*** THE INPUT ***

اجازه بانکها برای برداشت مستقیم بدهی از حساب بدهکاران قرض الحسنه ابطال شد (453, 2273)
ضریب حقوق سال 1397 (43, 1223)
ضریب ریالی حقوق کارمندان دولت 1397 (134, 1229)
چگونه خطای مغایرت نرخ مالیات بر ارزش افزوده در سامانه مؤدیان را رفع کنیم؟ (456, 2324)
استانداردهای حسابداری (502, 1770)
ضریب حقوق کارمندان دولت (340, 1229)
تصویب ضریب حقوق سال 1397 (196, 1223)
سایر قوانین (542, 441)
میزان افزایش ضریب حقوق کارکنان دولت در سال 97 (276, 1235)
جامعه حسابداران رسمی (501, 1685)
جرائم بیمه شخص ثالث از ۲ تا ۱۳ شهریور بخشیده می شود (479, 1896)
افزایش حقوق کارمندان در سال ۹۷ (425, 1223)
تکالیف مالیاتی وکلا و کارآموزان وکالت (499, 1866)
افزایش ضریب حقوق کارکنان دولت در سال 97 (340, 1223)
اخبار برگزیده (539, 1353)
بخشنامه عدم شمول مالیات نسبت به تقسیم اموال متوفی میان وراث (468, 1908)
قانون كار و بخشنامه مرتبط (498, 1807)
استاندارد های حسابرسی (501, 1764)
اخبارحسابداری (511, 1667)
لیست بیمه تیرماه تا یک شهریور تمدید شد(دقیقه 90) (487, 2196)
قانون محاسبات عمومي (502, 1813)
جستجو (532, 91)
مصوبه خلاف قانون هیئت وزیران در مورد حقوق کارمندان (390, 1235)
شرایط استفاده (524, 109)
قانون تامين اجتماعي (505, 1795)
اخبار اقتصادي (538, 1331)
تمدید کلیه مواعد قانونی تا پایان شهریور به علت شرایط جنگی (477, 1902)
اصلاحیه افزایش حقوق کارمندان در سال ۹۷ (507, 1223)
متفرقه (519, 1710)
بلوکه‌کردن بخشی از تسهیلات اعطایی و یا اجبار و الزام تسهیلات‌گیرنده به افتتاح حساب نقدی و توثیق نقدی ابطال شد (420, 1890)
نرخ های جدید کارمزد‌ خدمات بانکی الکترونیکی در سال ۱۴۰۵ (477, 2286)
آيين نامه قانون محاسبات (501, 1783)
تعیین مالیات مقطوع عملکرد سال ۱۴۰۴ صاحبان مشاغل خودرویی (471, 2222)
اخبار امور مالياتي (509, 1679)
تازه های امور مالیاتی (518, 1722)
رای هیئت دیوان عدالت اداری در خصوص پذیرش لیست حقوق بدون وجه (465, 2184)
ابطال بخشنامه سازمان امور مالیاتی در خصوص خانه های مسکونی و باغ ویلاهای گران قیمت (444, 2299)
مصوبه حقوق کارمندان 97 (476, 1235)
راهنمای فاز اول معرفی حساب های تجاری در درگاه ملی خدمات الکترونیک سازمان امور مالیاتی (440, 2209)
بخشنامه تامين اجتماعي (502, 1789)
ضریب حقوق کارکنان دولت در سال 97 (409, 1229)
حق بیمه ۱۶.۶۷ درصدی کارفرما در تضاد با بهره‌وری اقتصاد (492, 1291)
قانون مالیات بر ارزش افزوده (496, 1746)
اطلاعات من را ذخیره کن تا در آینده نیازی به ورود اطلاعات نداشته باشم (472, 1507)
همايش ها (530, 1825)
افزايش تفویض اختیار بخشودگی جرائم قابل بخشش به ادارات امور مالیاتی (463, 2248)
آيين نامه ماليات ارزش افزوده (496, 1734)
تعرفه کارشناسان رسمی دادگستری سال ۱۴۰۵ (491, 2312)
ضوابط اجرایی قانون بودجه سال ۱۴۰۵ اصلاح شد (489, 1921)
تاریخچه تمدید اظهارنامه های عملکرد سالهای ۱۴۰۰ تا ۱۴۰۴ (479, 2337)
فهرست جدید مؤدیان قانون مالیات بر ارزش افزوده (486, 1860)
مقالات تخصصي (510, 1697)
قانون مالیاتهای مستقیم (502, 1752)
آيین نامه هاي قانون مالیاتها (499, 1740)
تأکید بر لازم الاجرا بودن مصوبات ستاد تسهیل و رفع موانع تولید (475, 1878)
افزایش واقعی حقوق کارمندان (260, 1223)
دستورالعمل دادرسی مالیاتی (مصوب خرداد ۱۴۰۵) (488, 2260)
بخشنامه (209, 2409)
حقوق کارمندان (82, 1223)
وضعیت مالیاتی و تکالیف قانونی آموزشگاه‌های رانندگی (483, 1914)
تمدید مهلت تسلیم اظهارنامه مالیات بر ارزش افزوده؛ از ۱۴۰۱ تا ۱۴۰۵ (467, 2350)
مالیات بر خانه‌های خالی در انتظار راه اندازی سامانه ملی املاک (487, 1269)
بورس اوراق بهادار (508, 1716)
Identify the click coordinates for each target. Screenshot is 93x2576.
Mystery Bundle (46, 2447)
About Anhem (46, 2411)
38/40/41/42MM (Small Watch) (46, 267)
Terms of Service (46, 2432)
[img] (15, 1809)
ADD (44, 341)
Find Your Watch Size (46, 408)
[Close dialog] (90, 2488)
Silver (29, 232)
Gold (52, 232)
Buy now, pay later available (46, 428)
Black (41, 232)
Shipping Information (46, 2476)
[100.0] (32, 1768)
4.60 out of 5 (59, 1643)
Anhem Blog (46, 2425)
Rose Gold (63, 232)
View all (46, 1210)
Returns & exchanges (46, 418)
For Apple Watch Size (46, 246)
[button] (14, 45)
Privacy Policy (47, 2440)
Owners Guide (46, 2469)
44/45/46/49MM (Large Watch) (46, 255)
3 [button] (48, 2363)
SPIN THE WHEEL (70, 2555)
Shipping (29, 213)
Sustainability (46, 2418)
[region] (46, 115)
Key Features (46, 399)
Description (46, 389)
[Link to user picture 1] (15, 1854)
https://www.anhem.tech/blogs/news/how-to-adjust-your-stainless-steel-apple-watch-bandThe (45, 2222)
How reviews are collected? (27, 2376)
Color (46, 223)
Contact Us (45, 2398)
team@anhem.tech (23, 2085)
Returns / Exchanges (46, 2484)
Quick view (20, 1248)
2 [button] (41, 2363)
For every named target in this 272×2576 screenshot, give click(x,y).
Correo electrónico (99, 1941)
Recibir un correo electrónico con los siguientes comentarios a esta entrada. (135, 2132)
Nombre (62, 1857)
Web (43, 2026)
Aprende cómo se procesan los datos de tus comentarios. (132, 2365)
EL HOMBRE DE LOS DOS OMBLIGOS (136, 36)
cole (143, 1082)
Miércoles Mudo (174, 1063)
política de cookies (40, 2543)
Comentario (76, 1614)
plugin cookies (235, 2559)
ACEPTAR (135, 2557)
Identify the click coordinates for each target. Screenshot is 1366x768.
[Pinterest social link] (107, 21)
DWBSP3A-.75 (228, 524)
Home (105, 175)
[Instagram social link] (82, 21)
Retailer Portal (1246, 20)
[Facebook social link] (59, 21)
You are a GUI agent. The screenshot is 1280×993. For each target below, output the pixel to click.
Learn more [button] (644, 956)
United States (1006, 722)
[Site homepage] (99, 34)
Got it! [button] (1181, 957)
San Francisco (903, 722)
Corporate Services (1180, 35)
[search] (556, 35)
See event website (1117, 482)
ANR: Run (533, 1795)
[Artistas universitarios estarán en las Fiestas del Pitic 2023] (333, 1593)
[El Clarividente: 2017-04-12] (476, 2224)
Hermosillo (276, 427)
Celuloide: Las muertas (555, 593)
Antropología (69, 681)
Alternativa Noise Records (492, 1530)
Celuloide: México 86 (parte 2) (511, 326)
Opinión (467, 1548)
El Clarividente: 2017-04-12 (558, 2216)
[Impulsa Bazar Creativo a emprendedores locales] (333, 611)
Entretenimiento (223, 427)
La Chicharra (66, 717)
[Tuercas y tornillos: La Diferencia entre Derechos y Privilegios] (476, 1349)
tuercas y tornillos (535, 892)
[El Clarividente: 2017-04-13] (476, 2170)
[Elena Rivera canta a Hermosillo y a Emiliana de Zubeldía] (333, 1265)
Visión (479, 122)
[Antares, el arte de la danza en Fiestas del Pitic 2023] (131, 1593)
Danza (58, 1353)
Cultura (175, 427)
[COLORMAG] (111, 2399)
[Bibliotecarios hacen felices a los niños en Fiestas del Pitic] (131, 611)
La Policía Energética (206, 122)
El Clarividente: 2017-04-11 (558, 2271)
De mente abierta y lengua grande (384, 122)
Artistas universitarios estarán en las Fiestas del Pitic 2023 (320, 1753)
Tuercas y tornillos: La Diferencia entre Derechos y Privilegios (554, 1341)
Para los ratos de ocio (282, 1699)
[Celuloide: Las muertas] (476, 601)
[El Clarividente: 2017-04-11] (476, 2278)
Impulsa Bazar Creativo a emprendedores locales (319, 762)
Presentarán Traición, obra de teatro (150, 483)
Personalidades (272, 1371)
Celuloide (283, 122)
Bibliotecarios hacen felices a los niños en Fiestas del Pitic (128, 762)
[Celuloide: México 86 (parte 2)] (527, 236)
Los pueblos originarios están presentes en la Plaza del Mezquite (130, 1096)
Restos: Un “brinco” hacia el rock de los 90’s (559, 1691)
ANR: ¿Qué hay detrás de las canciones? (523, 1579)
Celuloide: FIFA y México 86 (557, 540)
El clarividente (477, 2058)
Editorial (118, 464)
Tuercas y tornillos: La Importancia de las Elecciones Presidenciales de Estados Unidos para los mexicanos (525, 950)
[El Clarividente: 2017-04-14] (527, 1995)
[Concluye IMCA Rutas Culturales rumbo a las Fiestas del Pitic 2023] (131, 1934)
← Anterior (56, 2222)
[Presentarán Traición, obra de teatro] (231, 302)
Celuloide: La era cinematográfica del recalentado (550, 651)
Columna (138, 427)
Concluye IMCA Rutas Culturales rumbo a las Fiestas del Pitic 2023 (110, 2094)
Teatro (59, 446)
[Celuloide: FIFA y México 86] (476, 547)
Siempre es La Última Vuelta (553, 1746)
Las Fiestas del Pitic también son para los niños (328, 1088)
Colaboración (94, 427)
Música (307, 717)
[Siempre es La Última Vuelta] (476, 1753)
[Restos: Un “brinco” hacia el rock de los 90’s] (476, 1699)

*** End of THE INPUT ***

* GOAL OF THE EXERCISE:
Print, from the entries above, the line with "[El Clarividente: 2017-04-12] (476, 2224)", the line with "[Celuloide: Las muertas] (476, 601)" and all lines between them, exactly and with nothing else.

* THE ANSWER:
[El Clarividente: 2017-04-12] (476, 2224)
Hermosillo (276, 427)
Celuloide: Las muertas (555, 593)
Antropología (69, 681)
Alternativa Noise Records (492, 1530)
Celuloide: México 86 (parte 2) (511, 326)
Opinión (467, 1548)
El Clarividente: 2017-04-12 (558, 2216)
[Impulsa Bazar Creativo a emprendedores locales] (333, 611)
Entretenimiento (223, 427)
La Chicharra (66, 717)
[Tuercas y tornillos: La Diferencia entre Derechos y Privilegios] (476, 1349)
tuercas y tornillos (535, 892)
[El Clarividente: 2017-04-13] (476, 2170)
[Elena Rivera canta a Hermosillo y a Emiliana de Zubeldía] (333, 1265)
Visión (479, 122)
[Antares, el arte de la danza en Fiestas del Pitic 2023] (131, 1593)
Danza (58, 1353)
Cultura (175, 427)
[COLORMAG] (111, 2399)
[Bibliotecarios hacen felices a los niños en Fiestas del Pitic] (131, 611)
La Policía Energética (206, 122)
El Clarividente: 2017-04-11 (558, 2271)
De mente abierta y lengua grande (384, 122)
Artistas universitarios estarán en las Fiestas del Pitic 2023 (320, 1753)
Tuercas y tornillos: La Diferencia entre Derechos y Privilegios (554, 1341)
Para los ratos de ocio (282, 1699)
[Celuloide: Las muertas] (476, 601)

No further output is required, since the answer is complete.